Getting the tax aspects of your foundation right

It involves everything from how you fund it to how much money you distribute to grant recipients. The rules are tricky.

30 Jun 2016

A private foundation can be a wonderful vehicle for charitable giving, adding focus and impact to a family’s philanthropy and often perpetuating it in future generations. But a maze of tax rules complicates matters. Some regulations cover foundation basics—how tax deductions are calculated and what proportion of assets must go to charity each year. Others, however, are more obscure.

Not only are there rules about almost every aspect of running a foundation, but, according to David Leibell, senior wealth strategist for UBS Financial Services, Inc., “When you’re administering a foundation, you have to be aware of all of these rules.” It’s essential to know what’s required—and what’s not allowed.

Limits on tax deductions for donations

Private foundations are set up as tax-exempt organizations, and you receive an income tax deduction for your contributions that fund it. But there are limits on how much you can deduct each year.

If you contribute cash, you’re allowed to write off a maximum of 30% of your adjusted gross income for the tax year when you make the donation. If you earned $300,000, the most you could deduct would be $90,000. But you can also deduct another 30% of your adjusted gross income the following year, and you have five years to write off as much of your donation as possible.

Key takeaways

  • Private foundations are subject to a maze of complex tax regulations.
  • You can receive income tax deductions for your contributions to your foundation, but the amount you can deduct has a yearly limit.
  • Rules are even more restrictive when you’re contributing assets other than cash to a foundation.
  • Foundations require that you distribute 5% of the foundation’s assets each year—or face a tax penalty.
  • Always run any of your foundation’s proposed transactions by your legal counsel to be sure they won’t run afoul of technical tax rules.

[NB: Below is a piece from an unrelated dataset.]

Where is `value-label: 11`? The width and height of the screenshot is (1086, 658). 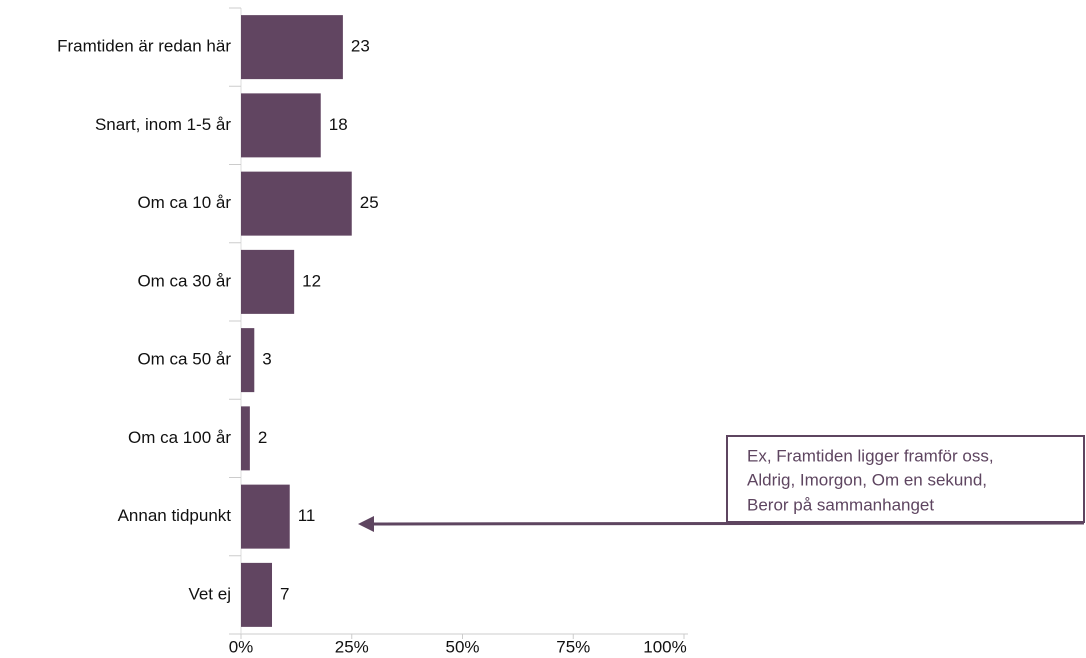 value-label: 11 is located at coordinates (307, 516).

If you fund your private foundation with assets other than cash, the rules are more restrictive. There’s a limit of 20% of adjusted gross income on your annual deductions, though you still have an additional five years to deduct excess amounts. For most of these types of gifts, such as private real estate or an interest in a family business, you’re allowed to deduct only what you paid for the asset—your cost basis—rather than its appreciated value when it goes into the foundation.

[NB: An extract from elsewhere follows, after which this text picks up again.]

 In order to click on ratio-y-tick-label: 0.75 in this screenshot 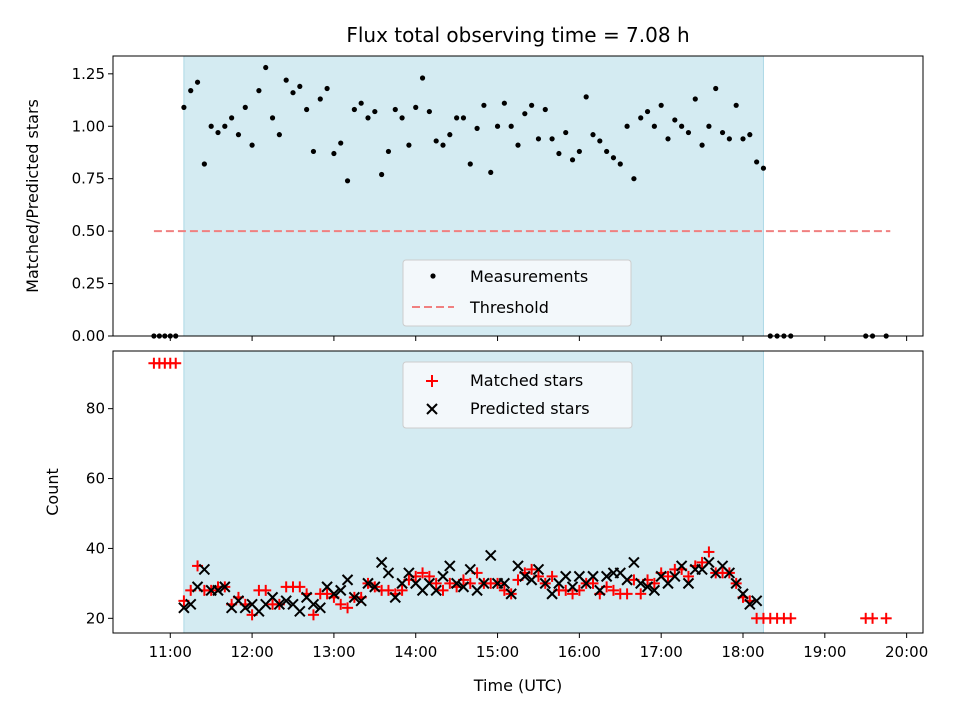, I will do `click(88, 179)`.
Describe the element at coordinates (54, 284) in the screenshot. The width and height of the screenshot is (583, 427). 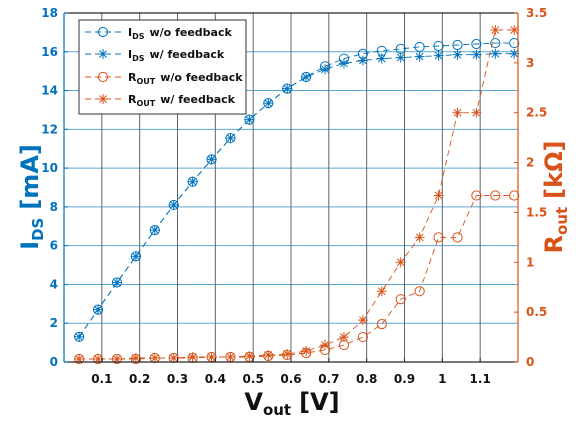
I see `y-left-tick-label: 4` at that location.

The one exception involves shares of publicly traded stock that you’ve owned for more than a year. The 20% rule still applies, but you can deduct the donation’s fair market value, not its cost basis. Compared with selling assets to raise cash and donating the after-tax proceeds to the foundation, contributing appreciated securities—and avoiding capital gains taxes—provides more value. (See “When not to give cash to charity.”) Nor will the foundation owe capital gains tax if it sells the investment. There is, however, a separate levy, known as excise tax, that does apply to a foundation’s investment profits. The rate is 2%, or 1% if the foundation consistently increases its charitable payouts. Take some time to discuss which assets you want to use to fund your foundation with your Financial Advisor, so you can make thoughtful choices that are in line with your overall wealth management plans.

Other tax rules you need to know

Many of the tax rules for private foundations aren’t about deductions. Instead, they involve things a foundation must do—and assess tax penalties for falling short. One of the most important of these is the 5% rule, which calls for private foundations to distribute 5% of foundation assets annually to other charitable organizations. The cost of administering your foundation can be part of the 5%, but investment management expenses don’t count. The IRS tax penalty for distributing too little is 30% of the shortfall.

There is also a long, complicated list of things your foundation isn’t supposed to do, and breaking those rules also results in tax penalties. “Self dealing,” in which a transaction you make with the foundation is deemed out of bounds—for example, leasing the foundation office space in a building you own—could incur a penalty tax as high as $20,000. “Unrelated business taxable income,” generated by a range of activities considered unrelated to the foundation’s charitable purpose, may be taxed at corporate or trust rates as high as 35%.

“The best advice is that when you’re interacting with your foundation, always run any proposed transaction by your legal counsel,” says Emily Brunner, wealth strategist for UBS Financial Services, Inc. “There are things that you can do that are of clear benefit to the foundation that may still run afoul of very technical tax rules.” Leibell notes that many of those rules, put in place because of past abuses, “are not necessarily commonsensical. You may find yourself trying to do good but in the process you inadvertently harm the foundation.”